L’échappée belle
Finalement, cette première nuit en mer aura plutôt été favorable à la glisse pour les 34 skippers de La Solitaire du Figaro. Sous spi, dans un flux relativement stable d’une dizaine de nœuds de sud-est, les bateaux ont parcouru plus de 200 milles depuis leur départ, hier de la Baie de Morlaix, progressant à bon train vers le mythique phare du Fastnet.
Sur l’eau, le moindre petit décalage peut créer de gros écarts. Xavier Macaire (Groupe SNEF) l’avait bien anticipé la nuit dernière. D’entrée de jeu, il se positionne à l’ouest, sous le vent de la flotte et tient fermement sa position. Un entêtement heureux puisque Xavier est le premier skipper à aborder la pointe occidentale des Cornouailles au lever du jour, avec près de 20 minutes d’avance sur ses concurrents. Dans une brume à couper au couteau, hors de portée d’AIS, le sablais ne pouvait pas se douter que, plus au sud, se fomentait une tentative plus cavalière.
Alors que le groupe principal s’élance au plus près des côtes anglaises, Maël Garnier (Ageas – Team Baie de Saint-Brieuc) et Philippe Hartz (Marine Nationale – Fondation de la Mer), tous deux bizuths, emmenés par l’irlandais Tom Dolan (Smurfit Kappa – Kingspan) choisissent de faire bande à part et de passer entre le DST de Land’s End et l’archipel des Scilly. “Tout le monde a lofé et j’ai décidé de rester sur ma route. J’ai fait ce que j’avais décidé au départ, c’est-à-dire de ne pas me laisser influencer et ça a l’air de payer” détaillait Philippe Hartz à la VHF ce matin.
L’option s’avère effectivement fructueuse : les trois mousquetaires, en bénéficiant d’un petit peu plus de pression, sont les premiers à s’élancer vers le Fastnet avec, de surcroît, un confortable petit matelas d’environ 7 milles sur les partisans de la route nord. Cet avantage certes confortable ne leur permettra pourtant certainement pas de dormir sur leurs deux oreilles durant les prochaines heures.

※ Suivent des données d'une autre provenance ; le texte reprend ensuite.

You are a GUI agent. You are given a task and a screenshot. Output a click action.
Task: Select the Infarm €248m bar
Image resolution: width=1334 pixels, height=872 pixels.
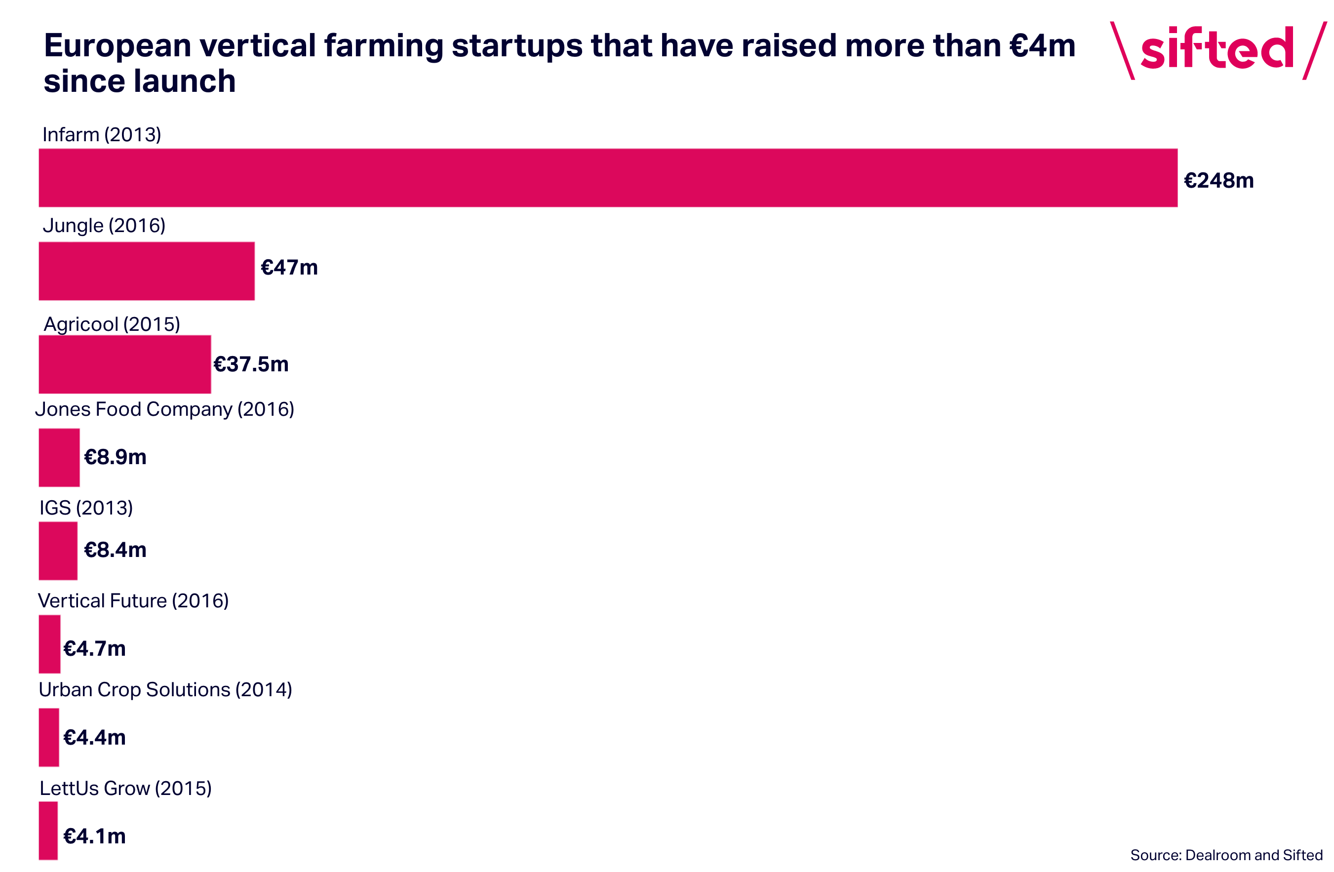pyautogui.click(x=608, y=178)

Tom Dolan dispose toutefois d’un autre atout dans son sac à bouts. En effet, celui qui a été désigné par ses pairs comme marin irlandais de l’année 2020 connaît assez bien l’endroit pour y avoir enseigné la voile à Baltimore, cité balnéaire éclairée chaque nuit par la lumière du phare. Un avantage que Tom préférait pourtant relativiser hier avant le départ : « Je me sens souvent bien quand je vais au Fastnet, j’ai l’impression de rentrer chez moi, ne serait-ce que pour entendre* les prévisions météorologiques avec un bel accent irlandais, en sachant que les Français ne comprendront rien ! Cela dit je ne pense pas avoir une connaissance locale supplémentaire, ou alors ce sera léger, et la plupart de ces gars sont, eux aussi, venus ici plusieurs fois. »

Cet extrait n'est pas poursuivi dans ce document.